Por que na sua avaliação o assunto trazido à tona pelo evento do colégio Marista repercutiu tanto?

REGINA NOVAES Em primeiro lugar devo dizer que as fotos da festa causam indignação. O deboche é revelador. Por meio da depreciação a certas profissões, uma parcela privilegiada de jovens expressa sua visão elitista e (re)marca sua posição de classe. Mas, em uma perspectiva mais otimista, devo dizer que certas repercussões do debate também revelam algumas mudanças em nosso país. Várias reações via internet demonstram que tem mais gente hoje disposta a criticar tais manifestações que naturalizam as persistentes desigualdades da sociedade brasileira.
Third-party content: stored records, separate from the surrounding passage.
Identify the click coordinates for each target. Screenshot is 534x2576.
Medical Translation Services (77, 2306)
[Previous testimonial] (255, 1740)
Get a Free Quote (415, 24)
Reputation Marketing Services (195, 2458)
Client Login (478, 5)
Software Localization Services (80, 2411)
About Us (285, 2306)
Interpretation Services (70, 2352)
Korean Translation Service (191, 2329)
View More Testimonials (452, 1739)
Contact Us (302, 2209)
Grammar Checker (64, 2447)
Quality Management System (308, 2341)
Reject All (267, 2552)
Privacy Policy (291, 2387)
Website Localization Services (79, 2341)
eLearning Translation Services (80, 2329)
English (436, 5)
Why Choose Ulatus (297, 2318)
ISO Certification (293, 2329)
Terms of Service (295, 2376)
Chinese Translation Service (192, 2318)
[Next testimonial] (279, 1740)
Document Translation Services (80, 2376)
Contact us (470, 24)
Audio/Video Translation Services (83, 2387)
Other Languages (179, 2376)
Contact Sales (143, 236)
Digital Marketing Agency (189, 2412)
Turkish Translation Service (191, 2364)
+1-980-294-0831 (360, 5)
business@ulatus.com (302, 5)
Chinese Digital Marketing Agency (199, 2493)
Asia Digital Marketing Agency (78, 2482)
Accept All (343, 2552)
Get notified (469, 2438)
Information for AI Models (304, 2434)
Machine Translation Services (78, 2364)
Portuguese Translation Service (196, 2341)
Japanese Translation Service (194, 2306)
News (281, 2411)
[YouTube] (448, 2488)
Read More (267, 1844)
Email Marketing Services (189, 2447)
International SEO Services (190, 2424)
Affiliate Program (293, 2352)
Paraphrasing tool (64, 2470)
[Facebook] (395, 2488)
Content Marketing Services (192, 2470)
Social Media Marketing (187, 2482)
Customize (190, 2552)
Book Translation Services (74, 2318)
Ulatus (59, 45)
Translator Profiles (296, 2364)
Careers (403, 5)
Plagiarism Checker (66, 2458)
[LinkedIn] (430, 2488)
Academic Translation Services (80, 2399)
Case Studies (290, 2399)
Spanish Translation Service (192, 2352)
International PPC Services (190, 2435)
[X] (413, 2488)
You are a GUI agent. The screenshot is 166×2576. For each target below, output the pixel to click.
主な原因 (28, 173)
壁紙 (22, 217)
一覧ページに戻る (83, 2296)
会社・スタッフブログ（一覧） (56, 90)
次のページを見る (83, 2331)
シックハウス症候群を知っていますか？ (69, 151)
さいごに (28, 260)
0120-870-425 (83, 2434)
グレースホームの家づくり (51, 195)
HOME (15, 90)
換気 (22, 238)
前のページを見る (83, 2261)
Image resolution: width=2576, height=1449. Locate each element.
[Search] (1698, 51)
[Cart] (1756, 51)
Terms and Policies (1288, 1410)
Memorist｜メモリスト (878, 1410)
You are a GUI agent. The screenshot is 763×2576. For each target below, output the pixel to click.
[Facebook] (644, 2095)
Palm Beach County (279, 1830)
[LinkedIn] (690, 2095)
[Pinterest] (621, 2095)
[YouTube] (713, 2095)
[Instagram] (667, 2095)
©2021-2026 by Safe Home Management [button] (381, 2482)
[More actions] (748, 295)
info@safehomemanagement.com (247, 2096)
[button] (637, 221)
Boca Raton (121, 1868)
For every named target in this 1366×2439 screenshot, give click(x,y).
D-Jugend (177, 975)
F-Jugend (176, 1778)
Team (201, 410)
O melhor exemplo foi o grande número de compartilhamentos da resposta  de Marcio, filho de porteiro, que coloca o foco na relação contraditória, complementar e de dependência entre os brasileiros “que deram certo” e os “que não deram certo”. Outros jovens — cujos pais trabalham ou trabalharam em profissões socialmente desvalorizadas — também usaram as redes sociais para contar suas histórias e questionar preconceitos. Em muitos posts que tive acesso, jovens internautas ­ vários deles participantes de projetos culturais e políticas sociais implementadas nos últimos 14 anos ­, revelando seu conhecimento e interessantes reflexões sobre o que se passa hoje no Brasil, questionaram as “bolhas sociais” em que vivem certos segmentos juvenis. Este é o lado bom da história!

O que é dar certo para o jovem no Brasil hoje? Esse conceito difere de acordo com a classe social? Como?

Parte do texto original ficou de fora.